Perhaps, therefore, the two most distinguishing differences between B2B and B2C marketing is the approach to segmenting the market. In B2C marketing, the approach is more frequently top-down: beginning with a mass of possible customers and then breaking them down to into groups, usually with reference to the psychological, geographical, demographical or behavioural dimensions (Jackson, 2015), and then the marketing mix of ‘place, product, price and means of promotion’ devised once target markets have been determined.
However in B2B marketing, the process is more bottom-up with a much greater emphasis of the characteristics of the organisations already known to the marketers, and then aggregating them into segments which is more likely to emphasis the behaviour dimension above any other (Zimmerman and Blythe, 2013).

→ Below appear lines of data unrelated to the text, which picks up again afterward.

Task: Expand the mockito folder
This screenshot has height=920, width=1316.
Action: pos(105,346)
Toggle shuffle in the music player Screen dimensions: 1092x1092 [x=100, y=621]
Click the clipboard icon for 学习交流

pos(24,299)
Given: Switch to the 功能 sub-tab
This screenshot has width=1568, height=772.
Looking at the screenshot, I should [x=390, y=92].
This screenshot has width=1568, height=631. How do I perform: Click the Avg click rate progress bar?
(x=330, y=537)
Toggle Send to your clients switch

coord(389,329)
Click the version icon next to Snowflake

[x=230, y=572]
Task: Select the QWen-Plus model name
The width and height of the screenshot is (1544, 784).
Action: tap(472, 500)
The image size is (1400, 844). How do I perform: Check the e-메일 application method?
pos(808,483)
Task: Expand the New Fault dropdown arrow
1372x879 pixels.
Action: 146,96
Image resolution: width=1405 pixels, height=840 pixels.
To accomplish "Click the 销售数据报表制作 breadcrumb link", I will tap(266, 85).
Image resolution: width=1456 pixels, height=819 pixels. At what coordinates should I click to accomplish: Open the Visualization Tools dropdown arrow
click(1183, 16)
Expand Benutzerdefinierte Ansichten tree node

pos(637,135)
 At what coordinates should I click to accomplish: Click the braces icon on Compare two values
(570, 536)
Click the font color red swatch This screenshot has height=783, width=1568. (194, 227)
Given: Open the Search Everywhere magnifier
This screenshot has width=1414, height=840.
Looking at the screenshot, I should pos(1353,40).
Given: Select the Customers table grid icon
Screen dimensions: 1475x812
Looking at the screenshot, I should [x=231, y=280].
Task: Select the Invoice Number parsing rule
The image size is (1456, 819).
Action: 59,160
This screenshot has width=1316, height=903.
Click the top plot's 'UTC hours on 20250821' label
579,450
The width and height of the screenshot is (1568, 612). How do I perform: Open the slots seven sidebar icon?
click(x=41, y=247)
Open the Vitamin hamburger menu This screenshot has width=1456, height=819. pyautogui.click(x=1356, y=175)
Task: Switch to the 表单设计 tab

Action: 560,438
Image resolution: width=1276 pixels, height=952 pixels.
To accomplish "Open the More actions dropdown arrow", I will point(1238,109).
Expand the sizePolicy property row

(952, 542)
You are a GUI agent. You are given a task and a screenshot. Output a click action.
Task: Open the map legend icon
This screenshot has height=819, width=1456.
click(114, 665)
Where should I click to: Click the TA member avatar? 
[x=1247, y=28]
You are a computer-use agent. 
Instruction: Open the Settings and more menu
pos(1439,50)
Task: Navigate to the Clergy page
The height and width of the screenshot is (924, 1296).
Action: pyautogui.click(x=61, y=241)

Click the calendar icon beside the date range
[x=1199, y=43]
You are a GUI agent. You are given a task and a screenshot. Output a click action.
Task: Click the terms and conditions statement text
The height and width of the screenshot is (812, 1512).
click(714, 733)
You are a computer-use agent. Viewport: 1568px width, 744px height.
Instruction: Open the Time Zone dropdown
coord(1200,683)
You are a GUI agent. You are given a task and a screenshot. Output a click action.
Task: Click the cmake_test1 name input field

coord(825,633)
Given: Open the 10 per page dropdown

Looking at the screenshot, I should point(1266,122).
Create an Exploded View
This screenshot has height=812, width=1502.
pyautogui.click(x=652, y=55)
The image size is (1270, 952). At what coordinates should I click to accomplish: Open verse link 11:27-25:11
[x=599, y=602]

As a result of this, organisation marketing is more likely to explore the customer portfolio matrix to determine where best to allocate their marketing resources. The customer portfolio matrix assesses the potential attractiveness of a group of customers to the strength of relationships relative to competitors, as the grid below demonstrates:
|High||Customers must invest resources||Good to have customers allocate resources selectively|
|Low||Need to have customers maintain resources||Do not need customers, reduce resources|
Source: Baines et al, (2008:654)
To conclude, therefore, consumer marketing and business marketing differ in some buying behaviours and the approach of marketing towards is the significant difference, although the principles of marketing are largely similar. This assignment has found there is significant convergence between the two groups but that business-to-business buyers are more demanding and require a strong emphasis on relationship building, and to a lesser extent branding.